I originally thought of doing a TEDxLivermore event in 2013 while the Head of School at Valley Montessori School, after participating in a workshop for local community leaders, to create ‘community.’ We felt that coming together as a community, connecting through commitment to both how we do things in the present and opening up the ‘box’ for the future, was something worth developing. We felt that schools have a core place in this development, for our youth and the future they will be both getting ready for and creating. And we looked to legacy builders who had done this ‘creating’ their whole lives, as well as early career people changing the world. So TEDxLivermore was born.
I think the two major items for me during the planning and execution of this event were: being part of a truly vibrant and fun team of experts, and being able to ‘push’ for a vision. That’s why I still participate in TEDxLivermore though I have retired and now live in Oregon.
We have a small, fiercely dedicated committee and volunteers of very diverse talents, each coming on line at the needed time, and each contributing where their true ability and ‘gifts’ lie. So many levels of expertise – from the online ticket sales to the event manager, videography crew, master of ceremonies, fund-raiser, PR, community engagement, leadership engagement, coach, volunteer manager – we have truly remarkable talent show up again and again.

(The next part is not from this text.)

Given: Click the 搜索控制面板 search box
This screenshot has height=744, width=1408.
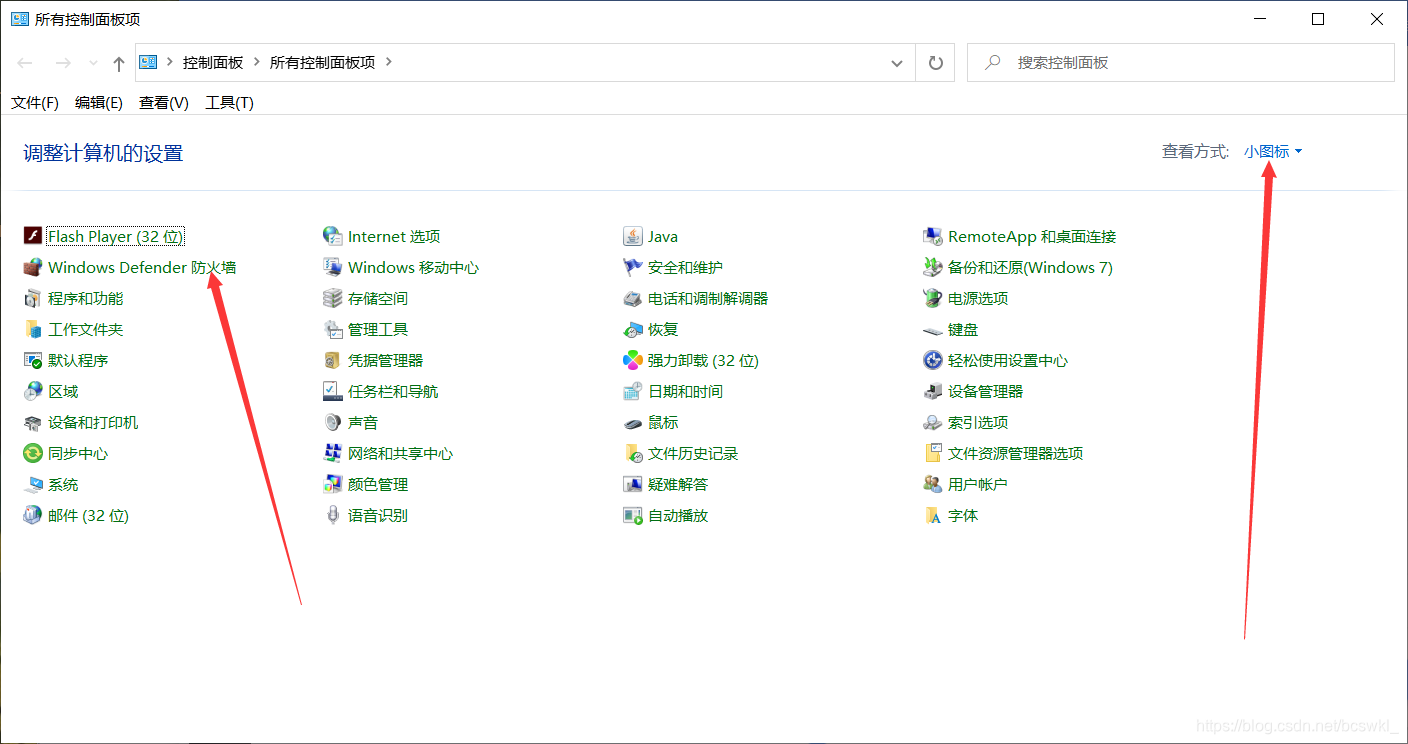Looking at the screenshot, I should 1180,61.
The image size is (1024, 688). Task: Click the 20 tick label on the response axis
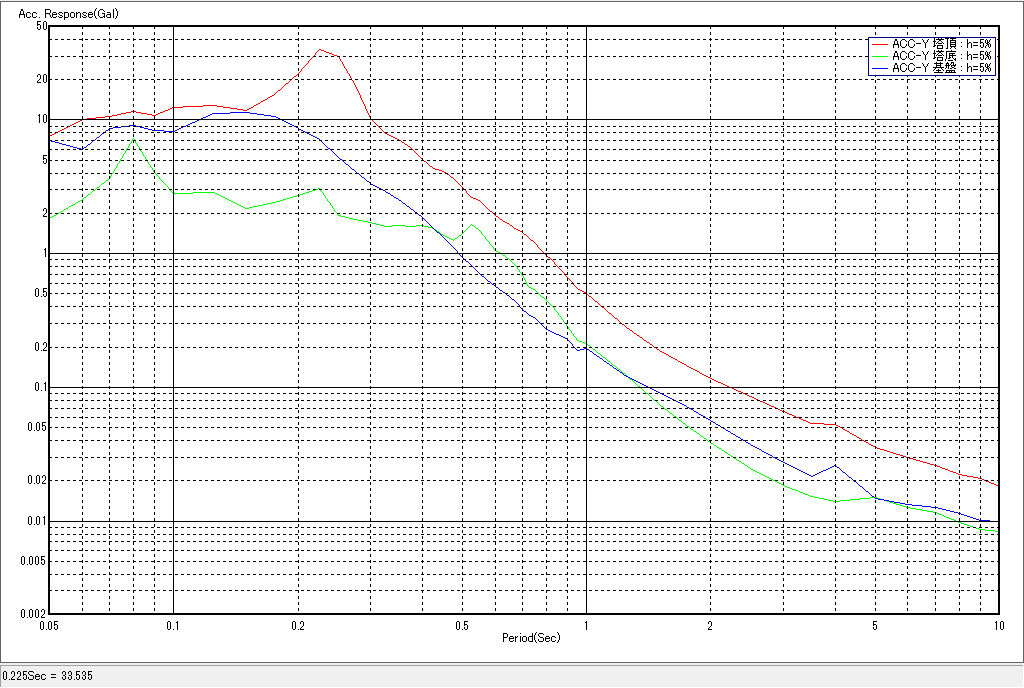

I love the ‘push:’ to have people give ‘the best talk of their lives’ and to have great things come out of the event in our community. This year’s theme, the economics of empathy, is a highly nuanced theme. It is about how we can use empathy to shape our community when our empathies are in conflict. Literally, we can see all sides of an issue and know that there is no solution that leaves everyone with everything they want. But, because we start with empathy as currency, we try to at least get our community as a whole, and individuals, what they need.